Nager vers la Norvège, de Jérôme Leroy
Le réchauffement climatique, prétexte de cette équipée,
n’explique pas tout dans le dernier recueil de Jérôme Leroy. Je soupçonne
d’autres motivations : notamment un faible récurrent dont je lui fis la
remarque, un jour de canicule à la fête de l’Huma tandis que nous faisions
assaut d’élégance entre les vieux birbes du polar dans leurs sacs à patate, et
que je reluquais les jolies militantes envapées par son talent se succédant à
sa table :
—Je note un certain
penchant pour les blondes, avais-je observé.
—Ce sera le titre de
mes mémoires, avait-il répondu du tac au tac, Un certain penchant…
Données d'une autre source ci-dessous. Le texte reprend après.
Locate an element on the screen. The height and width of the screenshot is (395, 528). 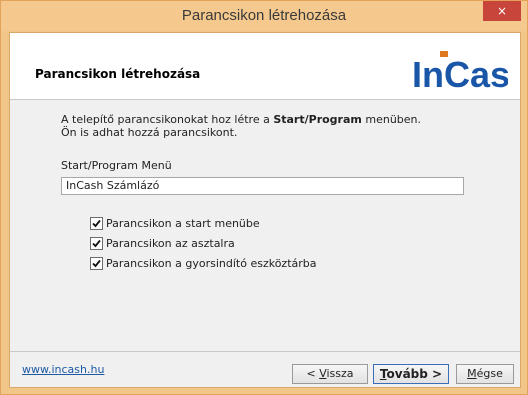
description-line1-bold: Start/Program is located at coordinates (318, 120).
Pour les infortunés souffrant de cette affection chronique —
dont on ne parle pas assez — évidemment, la Scandinavie, c’est l’opium du
peuple.
On oublie aussi la souplesse du camarade, c’est un poète
communiste. Bien que l’écart ne soit peut-être pas si grand, si l’on songe au
lyrisme de certaines pages des Manuscrits
de 44[1], ou
au regard de chamane nécessaire pour découvrir « le caractère
fétiche de la marchandise et son secret[2] ». Or il en est de l’utopie dans les
poèmes de Leroy comme de la passante de Baudelaire : Ô toi que j’eusse aimé, Ô toi qui le savais… La présence ineffable du
trouble violent qui s’enfuit d’une phrase définitive, À nouveau, elle manque. La trouvaille n’est pas seulement habile,
elle est envoûtante, et sa fugacité fait son charme : La seule bonne nouvelle pour l’humanité était la réapparition des
coquelicots.
Non, je ne rentrerai pas dans une discussion pour déterminer
si l’utopie est blonde, je laisse ça aux réseaux sociaux. Le temps presse, à la
brasse, on a à peine dépassé Rotterdam. Ceux qui crawlent jusqu’au Cap Nord
sont aussi dopés que Ben Jonhson à Séoul. Et puis, on a beau dire, (Il avait lu dans la journée que la
température de l’Arctique était de vingt degrés supérieure à la moyenne
saisonnière), ce genre d’expédition athlétique, c’est un peu de tristesse
dans l’eau froide : L’âge et une
légère gueule de bois, me rendent aussi fragile que la trame du ciel…
Jérôme
s’est beaucoup entraîné, avant de se jeter à l’eau, la plupart du temps au sec,
dans les TER de la France profonde, mais aussi dans les ICE, sous les cieux
crissants de gel de la Baltique où l’entraîne — vieux gredin ! Ça c’est du
droit d’auteur ! — une œuvre littéraire traduite dans la langue de
Gœthe ; dans les sous-préfectures, où il faut respirer profondément, à
Annemasse au bistrot où fument, pensifs, de vieux Arabes, dont l’histoire ne
dit pas s’ils jouent aux dominos, mais le rythme du poème le suggère, un
claquement elliptique.
Ces errances retransmises entre deux icebergs, dont
l’envoûtante monotonie est un piège, comme le sang sur la plaine disait Carl
Watson, voguent au fil du temps comme Un
amour déraisonnable, Juste au moment où tout s’effondre.
Et, faute d’avoir trouvé le passage Nord-Ouest dont s’enivraient
les rêveurs sur caravelle, le poète touchant au but avait rejoint son adolescence…
Thierry Marignac,
2019.
Nager vers la Norvège,
Jérôme Leroy, La petite Vermillon, La Table Ronde, 207 pages, 16 €.